Adding Line Filters before parsers results in an erroneous pipe

Question

Adding Line Filters before parsers results in an erroneous pipe

jamesc-grafana opened this issue 6 months ago · 2 comments

Problem

For certain searches we want to inject a line_filter value into the Loki pipeline before the parser, but without having to add a condition to the rule or pipeline. In these cases the pySigmaBackendLoki may receive a custom pipeline that looks something like:

    {
      "name": "DataSourceFilters",
      "priority": 10,
      "transformations": [
        {
          "id": "__internal_custom_data_source",
          "type": "set_custom_attribute",
          "attribute": "logsource_loki_selection",
          "value": "{job=\"dockerlogs\"}"
        },
        {
          "id": "__internal_custom_parser",
          "type": "set_custom_attribute",
          "attribute": "loki_parser",
          "value": "|=\"Something\" | json"
        }
      ]
    }

The query that this results in is something like below (I needed to use a rule, so have used one from AWS):

{job=\"dockerlogs\"} | |=\"Something\" | json | eventSource=~`(?i)lambda\\.amazonaws\\.com` and eventName=~`(?i)UpdateFunctionConfiguration.*`

This should instead look more like:

- {job=\"dockerlogs\"} | |=\"Something\" | json | eventSource=~`(?i)lambda\\.amazonaws\\.com` and eventName=~`(?i)UpdateFunctionConfiguration.*`
+ {job=\"dockerlogs\"} |=\"Something\" | json | eventSource=~`(?i)lambda\\.amazonaws\\.com` and eventName=~`(?i)UpdateFunctionConfiguration.*`

Removing this filter will enable more efficient queries to be used as a base search criteria in Loki

Answer 1 · 2024-07-02T12:05:06.000Z

I think this should be "more properly" handled in Sigma with an AddCondition pipeline to introduce a unbound filter. Would automatically inferring such a pipeline stage from a user-entered query be feasible?

If not, we could absolutely try to infer whether the Loki parser starts with a filter and if so, exclude the prefix | from the generated query - but it is a slight hack IMO.

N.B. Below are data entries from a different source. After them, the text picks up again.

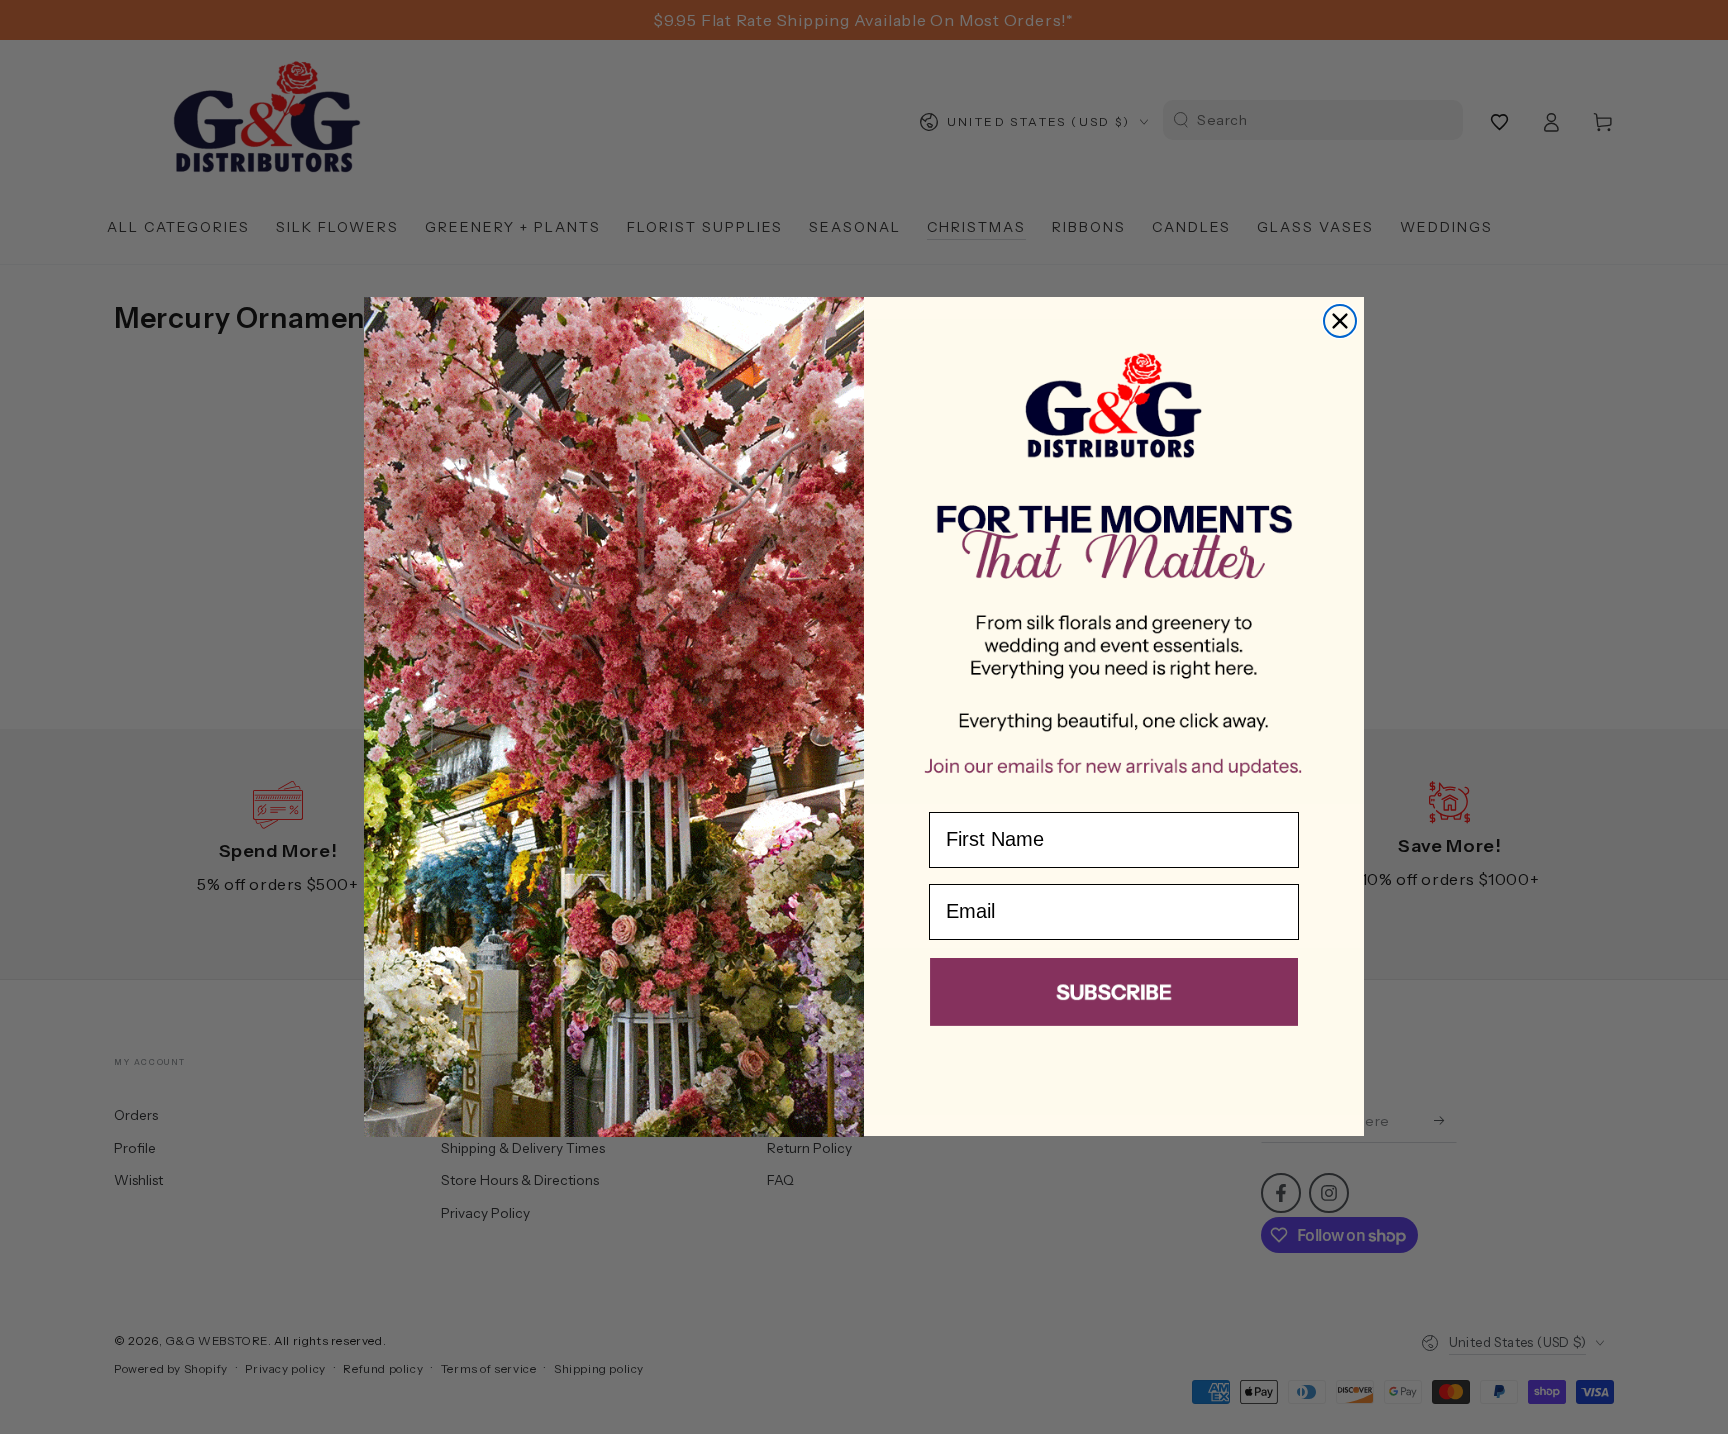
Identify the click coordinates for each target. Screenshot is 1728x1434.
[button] (1114, 996)
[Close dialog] (1340, 321)
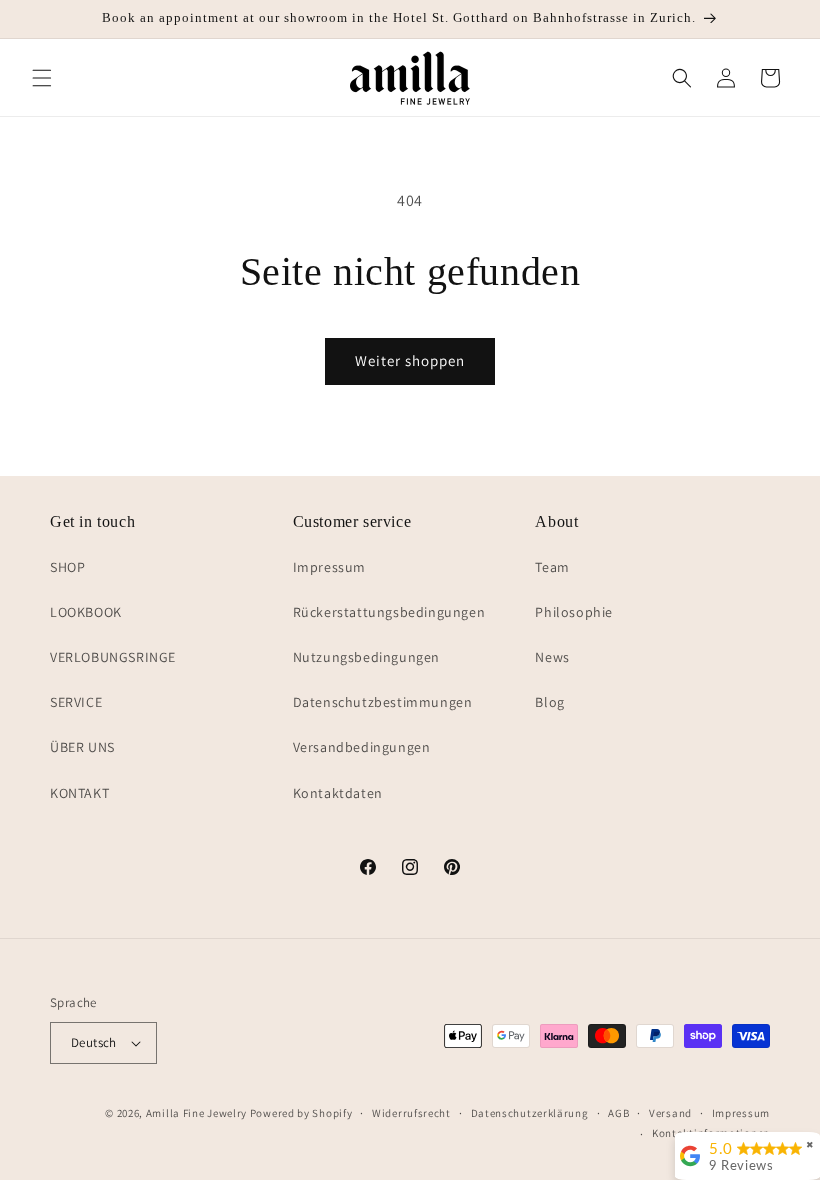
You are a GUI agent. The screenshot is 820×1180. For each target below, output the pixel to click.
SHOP (67, 567)
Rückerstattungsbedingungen (389, 612)
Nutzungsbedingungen (366, 657)
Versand (670, 1113)
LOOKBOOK (86, 612)
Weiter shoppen (410, 360)
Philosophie (574, 612)
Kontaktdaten (338, 793)
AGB (618, 1113)
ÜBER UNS (82, 747)
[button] (42, 78)
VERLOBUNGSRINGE (113, 657)
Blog (549, 702)
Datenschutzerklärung (530, 1113)
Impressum (329, 567)
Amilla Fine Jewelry (196, 1113)
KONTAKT (79, 793)
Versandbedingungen (362, 747)
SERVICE (76, 702)
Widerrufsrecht (411, 1113)
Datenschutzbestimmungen (383, 702)
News (552, 657)
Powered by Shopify (301, 1113)
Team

Answer 2 · 2024-07-02T12:45:00.000Z

I think this should be "more properly" handled in Sigma with an AddCondition pipeline to introduce a unbound filter. Would automatically inferring such a pipeline stage from a user-entered query be feasible?

If not, we could absolutely try to infer whether the Loki parser starts with a filter and if so, exclude the prefix | from the generated query - but it is a slight hack IMO.

Sure, I think that we can infer the pipeline stage from user entered query, however I'm not sure how much work this would be.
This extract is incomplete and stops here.